The Stratotanker Turns 60
The KC-135 aerial refueling aircraft made its first flight on August 31, 1956.
If you were to name the inventions that gave the U.S. Air Force its global reach in the last century, two might come quickly to mind: the “flying boom”—a hose-like system for refueling airplanes in flight, invented by Boeing engineer Cliff Leisy and two Air Force generals in 1948—and another Boeing product, the KC-135 Stratotanker, which made its debut on August 31, 1956. Essentially a military version of the Boeing 707 passenger jet, the KC-135 doubled the fuel capacity of the KC-97 tankers it replaced, and flew fast enough to keep up with the B-52 bombers it was built to refuel.
Sixty years later, the Stratotanker is still very much in service as a flying gas station for bomber and fighter aircraft around the world. A total of 820 KC-135s were built from the mid-1950s to the mid-1960s. About half of them are still flying. Over its lifetime the Stratotanker has pumped some 8.67 billion pounds of fuel into more than 600,000 aircraft, and has won a reputation for reliability. “If we’re scheduled to be there, we’re going to be there,” says Col. Bruce “Phil” Heseltine, Jr., Vice Commander of the 22d Air Refueling Wing at McConnell Air Force Base in Kansas, which has 55 KC-135s, more than any other base.
A Stratotanker pilot himself, Heseltine says that aerial refueling “can be a very docile event, very pretty to watch.” But add in some air turbulence at nighttime, with tired crews on both the tanker and the “receiver” aircraft, and fueling can become very “sporty,” he says. Still, accidents are rare, which he chalks up to the skill and dedication of the crews.
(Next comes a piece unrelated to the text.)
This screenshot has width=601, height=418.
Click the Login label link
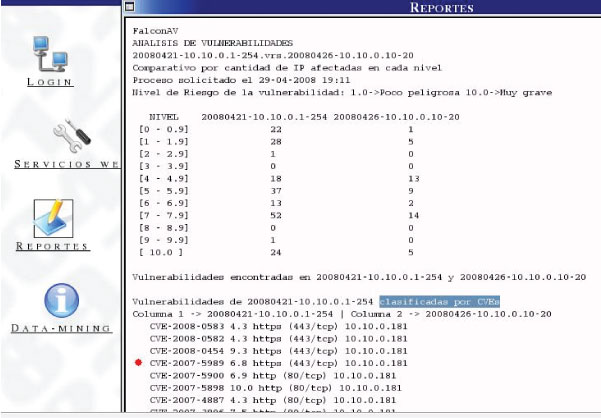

Although the KC-135 is due to be replaced eventually by the KC-46, the Air Force plans to keep flying the Stratotanker. At an anniversary ceremony today at McConnell, the 22nd ARW’s commander, Col. Albert Miller, joked about the 60-year-old tanker, “While this is not your grandfather’s Air Force, this is your grandfather’s aircraft.” In some other context it might have sounded like an insult, but he said it with evident pride.